__Problem details__
Only the count is needed. Count the lines below with the word "height" in them.

__Task material__
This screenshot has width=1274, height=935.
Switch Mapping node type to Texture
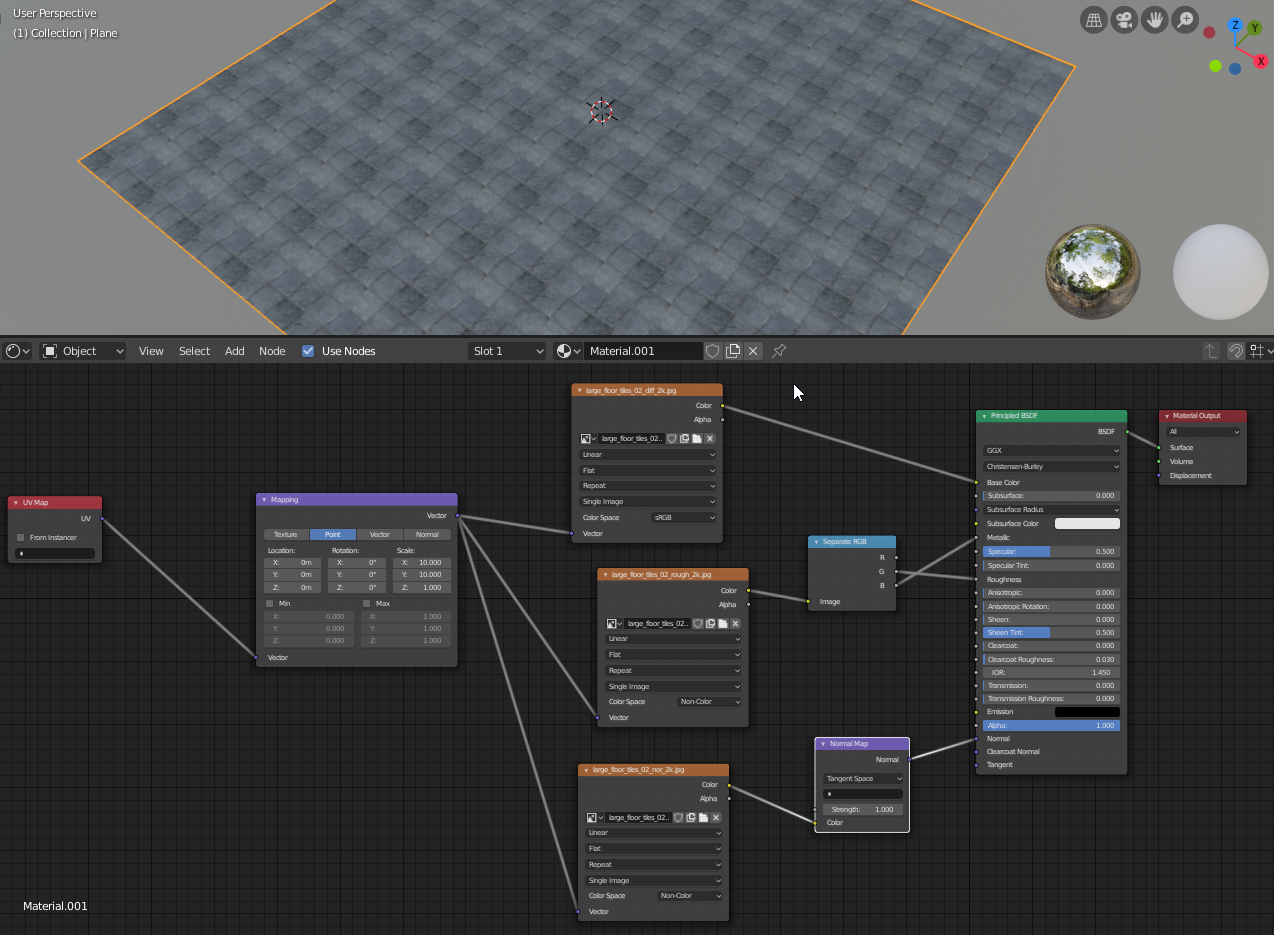(x=286, y=534)
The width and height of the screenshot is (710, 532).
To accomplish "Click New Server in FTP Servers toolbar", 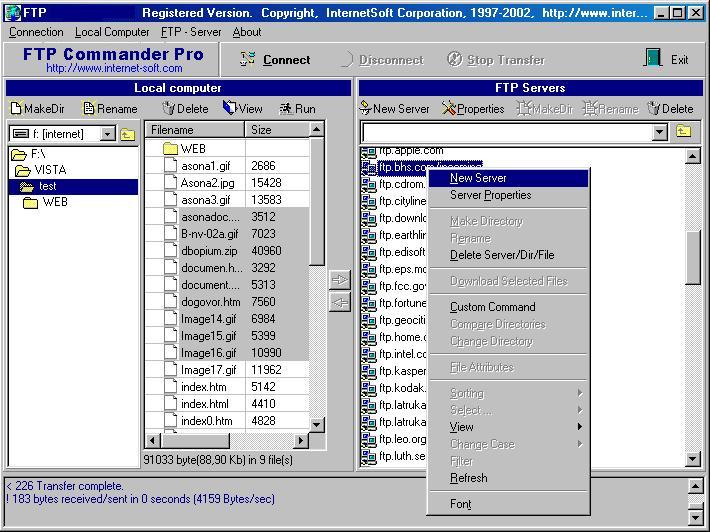I will (x=394, y=108).
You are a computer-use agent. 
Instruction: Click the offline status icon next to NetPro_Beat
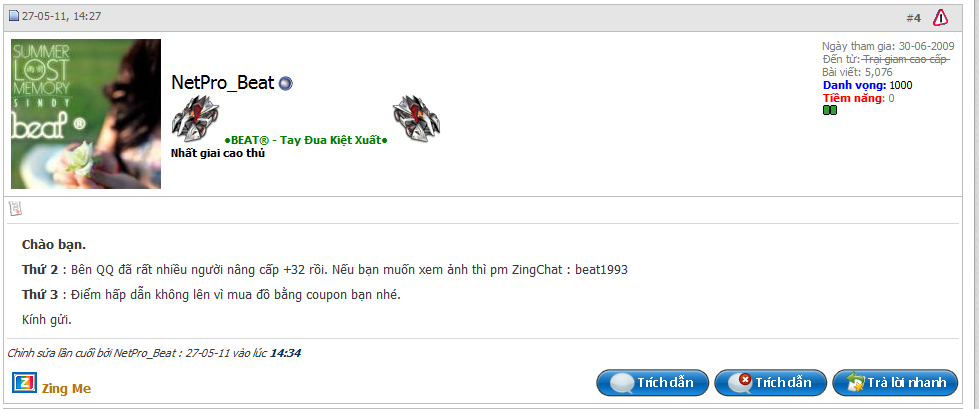click(285, 83)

__Exercise answer__
2